Chapter 3: A Historical Overview of Education in Canada pp. 54 - 87
This chapter provided a great deal of background information on the development of education in Canada, as well, it supplied short blurbs regarding many issues that took place pertaining to race, segregation and assimilation.
My discussion post will focus on the one topic that I continue to find so very interesting and at the same time absolutely disgusting--this is the topic of the residential school systems.
I want to focus on this topic because many people still have mixed views on the topic, or many are just unaware or uneducated on the topic. This "system" was put in place to "educate" the First Nations children. Teachers taught these children English, punished them for speaking in their own tongue and forced them to abandon all of their traditional cultural ways and abused, beat, and even purposely exposed them to tuberculosis leaving them to die (72 & 73).

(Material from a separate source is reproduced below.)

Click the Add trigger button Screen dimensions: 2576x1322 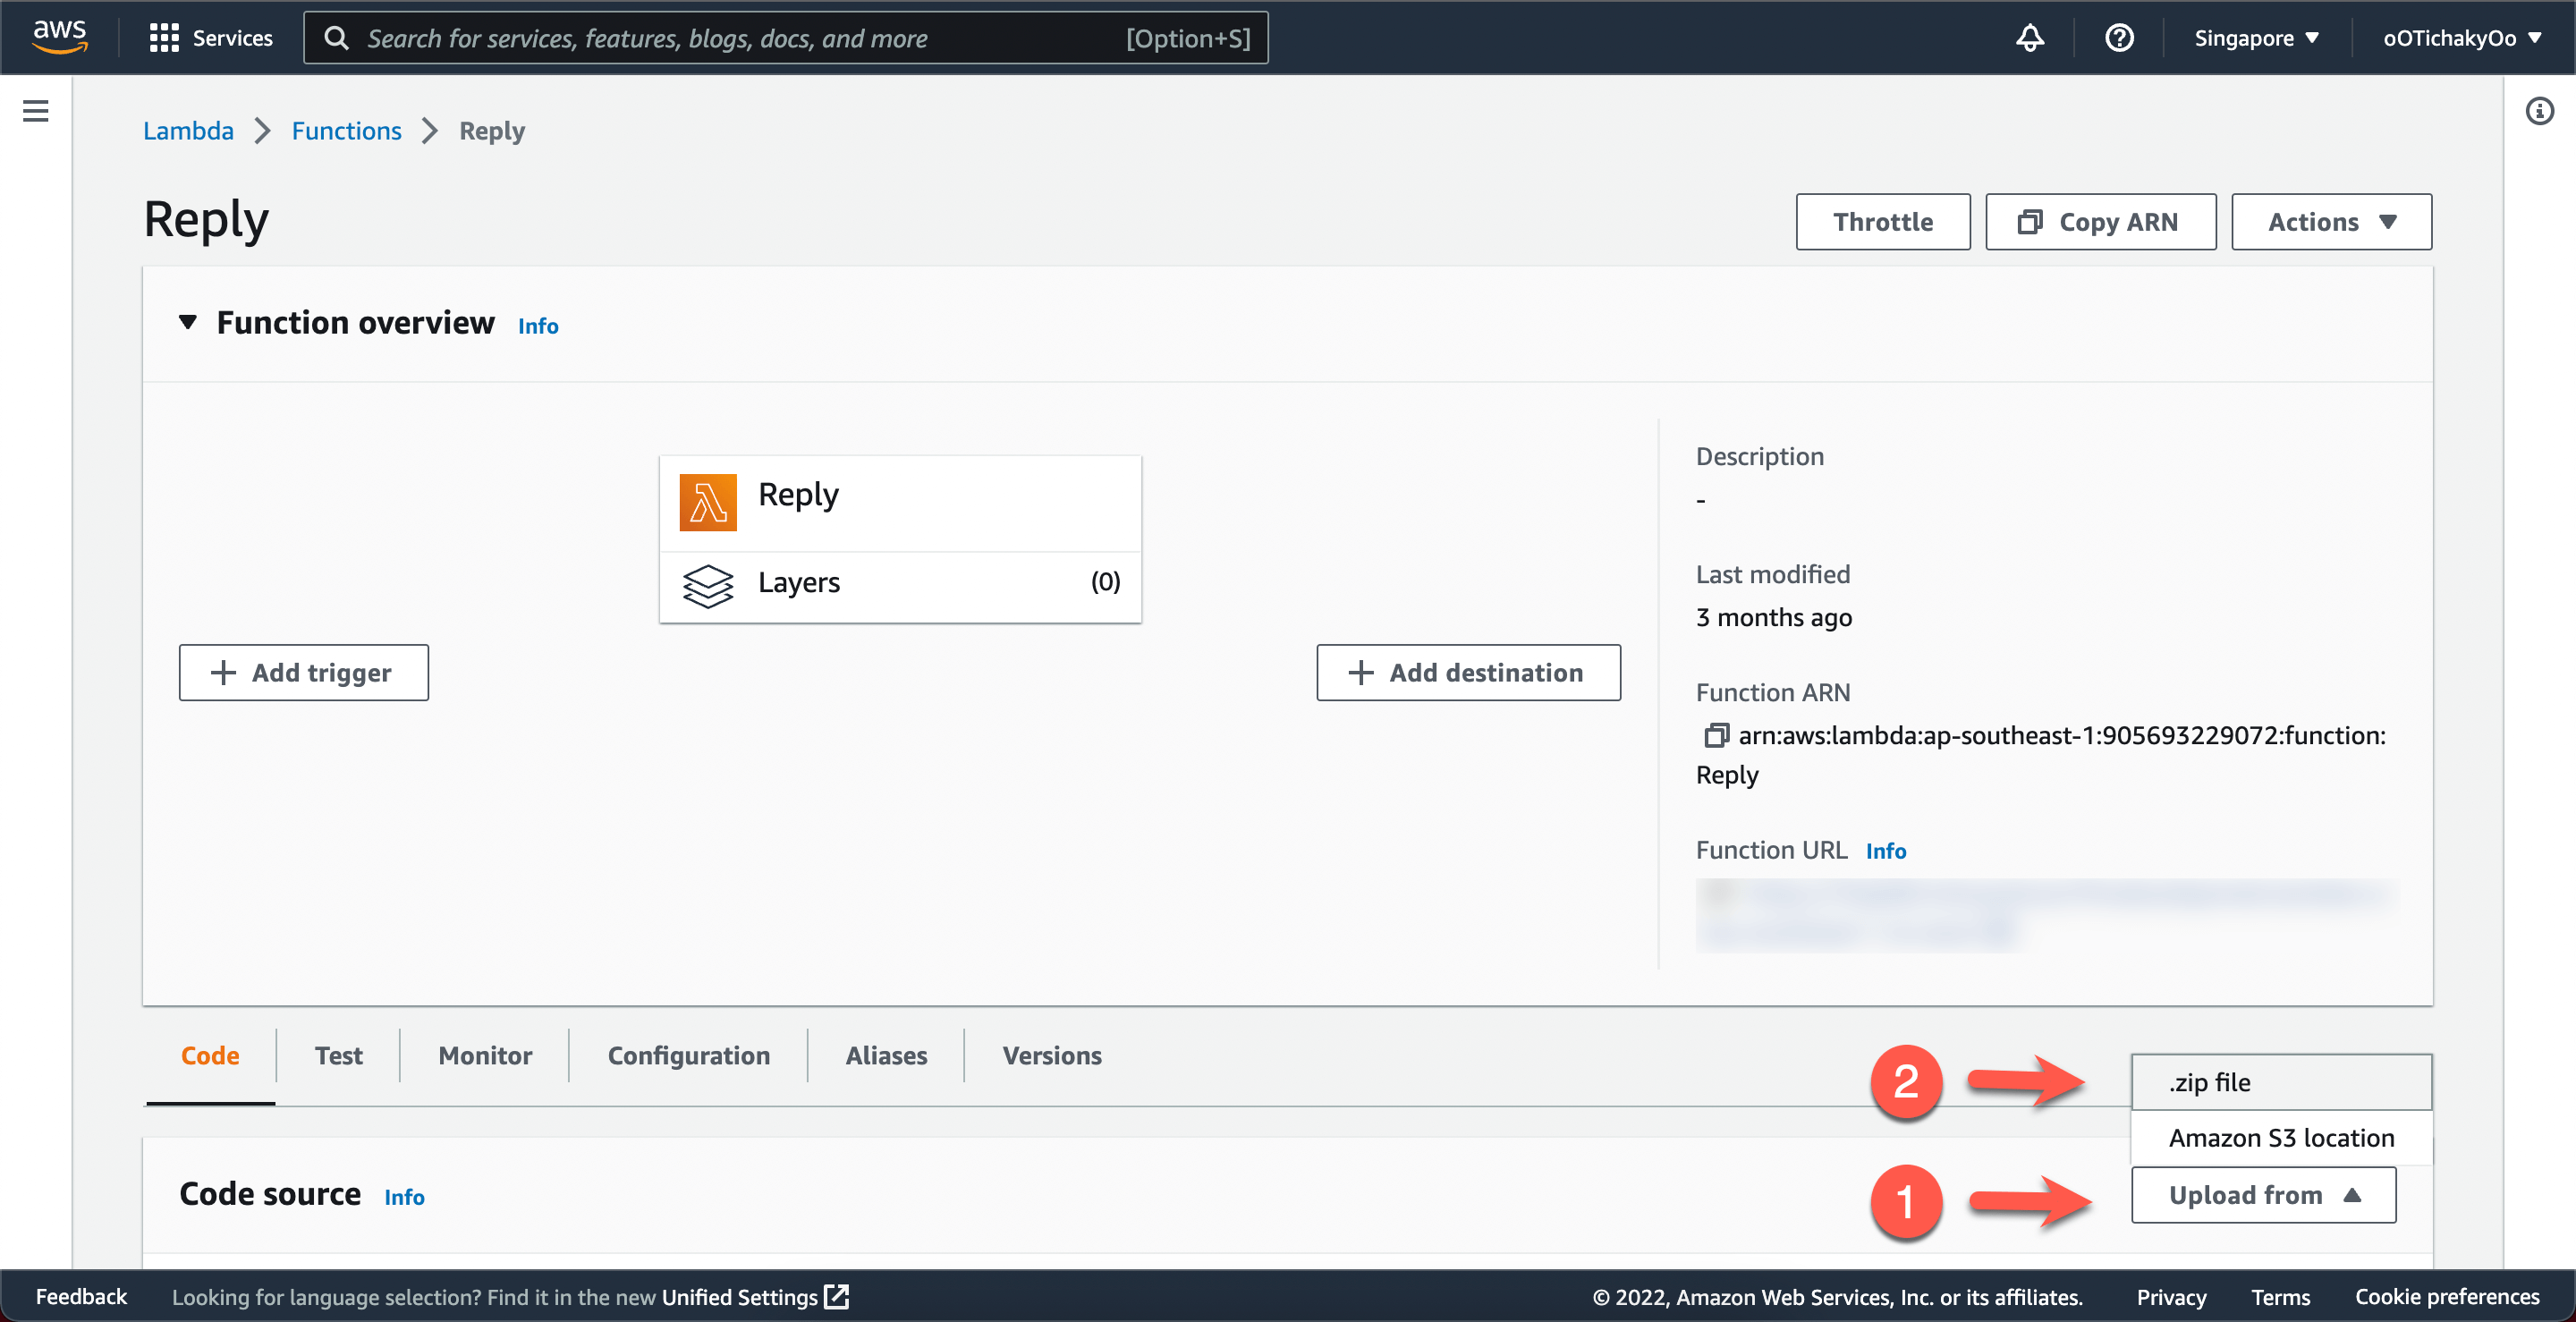tap(303, 672)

I am ashamed to admit that until a few years ago, I was very much unaware of these disease-filled, abuse-inflicting, culture-stripping so called "schools". These residential schools housed about one-third of Aboriginal children, who spent a large portion of their childhood in these schools (73). These "schools" were built with the intentions of taking an "aggressive civilization" (the Aboriginal people) and assimilating them into a system of European living that embraced European Christian values and stripping them of their culture, language and beliefs, on the assumptions that their own culture was not worth preserving or knowing (72 &73). One thing I find pretty outrageous is the fact that all this had occurred and so many people were affected by this deliberate and systematic destruction of culture and race and yet it is not something that is really talked. As I said above, I did not learn about the residential school system in high school and my family never told me anything about it as I was growing up. It wasn't until University that I actually learned and understood what had occurred a very short time ago in my own country and province. I find it so hard to believe that something that has caused so much pain and psychological problems was so "hush hush". Karen Robson explains that the residential school system did so much damage, not only to the children involved but to their families and now to the generations that follow as the long-term psychological damage is being passed down from generation to generation due to psychological stress incurred from the residential schools (73).

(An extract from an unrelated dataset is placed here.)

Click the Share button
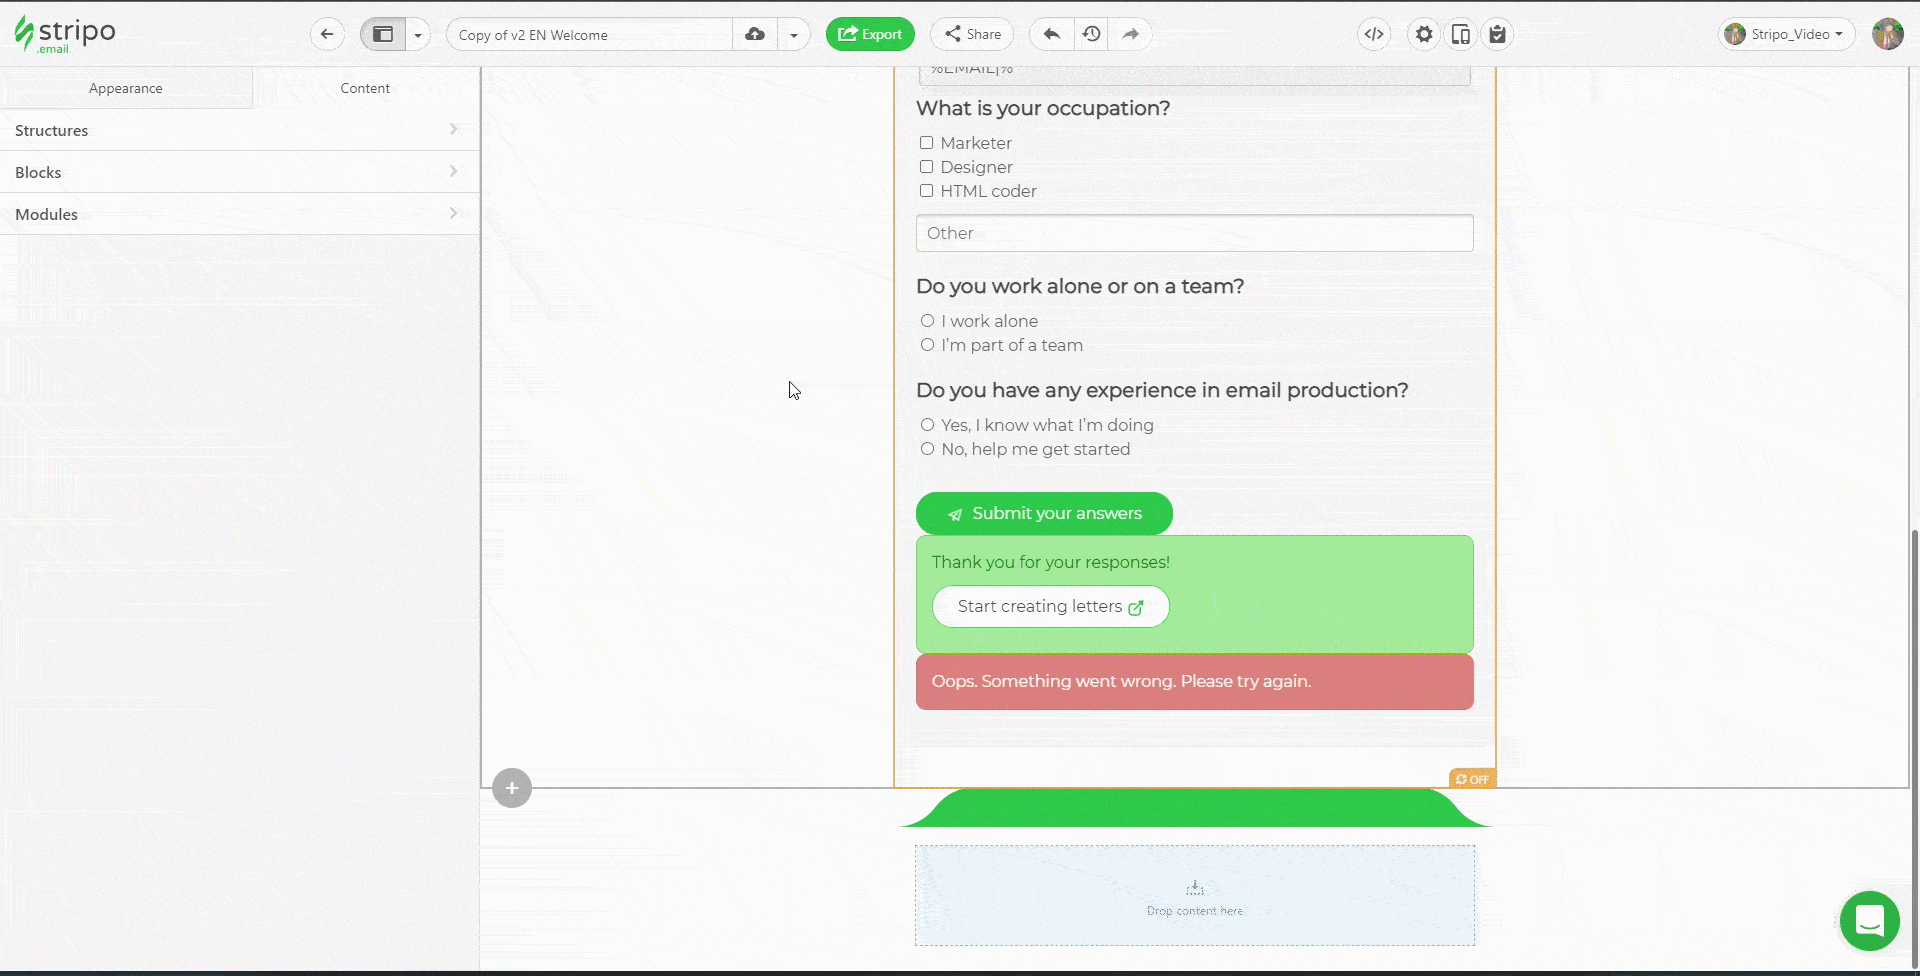 click(x=971, y=34)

When many think of the term genocide, they think of the holocaust and the Jews, but the residential school system doesn't always come to mind. I looked up the term Genocide in Merriam-Webster's online dictionary and it states, "the deliberate killing of people who belong to a particular racial, political, or cultural group" (http://www.merriam-webster.com/dictionary/genocide). In my opinion the residential school system fully and totally fits that description, but it appears that many either disagree, or just will not acknowledge it in that way. This issue is one that very recently made headlines in our local news. The Canadian Museum for Human Rights opened up in Winnipeg this fall and one band that was scheduled to perform at the opening festivities pulled out because they were unhappy with the representations of the Indigenous people in the museum. The band is called A Tribe Called Red, and they released the following statement,
"Human rights are great for society. We appreciate the work the
museum has been doing to bring attention to global issues.
Unfortunately, we feel it was necessary to cancel our performance
because of the museum's misrepresentation and downplay of the genocide
that was experienced by Indigenous people in Canada by refusing to name
it genocide. Until this is rectified, we'll support the museum from a
distance" (http://www.cbc.ca/news/canada/manitoba/a-tribe-called-red-cancels-performance-at-human-rights-museum-1.2771222).

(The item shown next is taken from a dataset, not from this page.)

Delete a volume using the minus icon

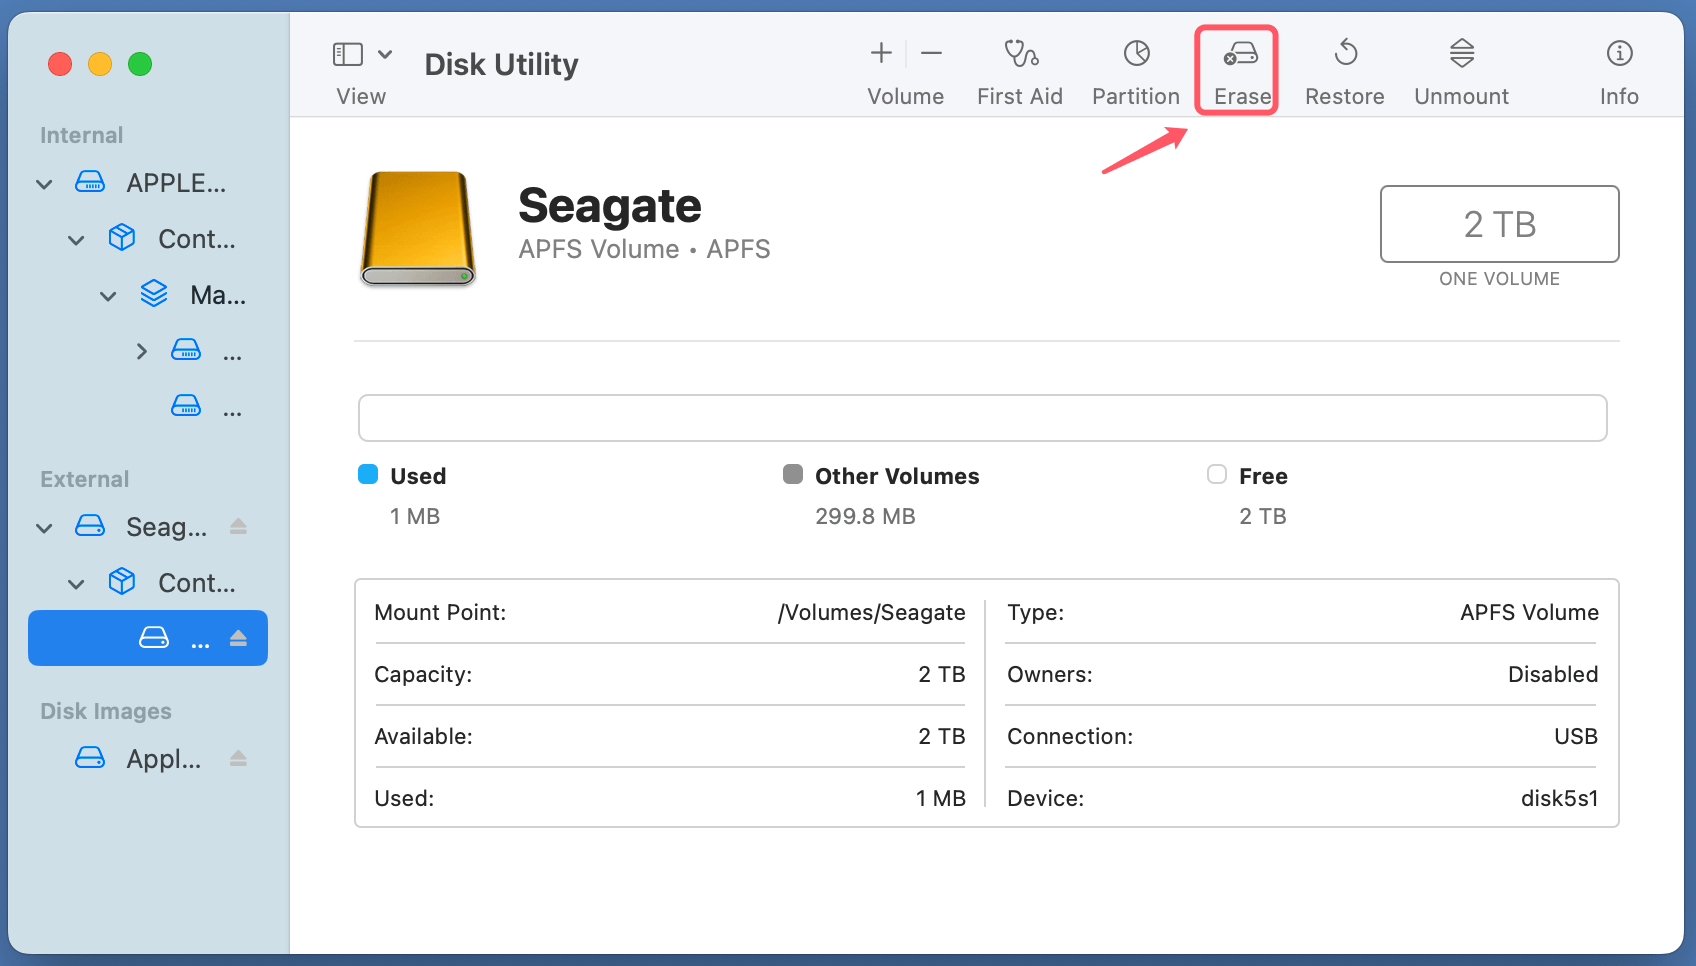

I have not been to the museum yet, and so I can not give my first hand knowledge on the subject, but I believe that the attitude that the museum is taking is not uncommon. Now it doesn't mean that people don't believe the residential school systems were destructive and awful, it just means that the term "genocide" is not commonly used to describe it.
Discussion Question: Have you been to the Human Rights Museum, and if so what is your stance on them "downplaying the genocide" and not using the term genocide to describe the residential school system situation?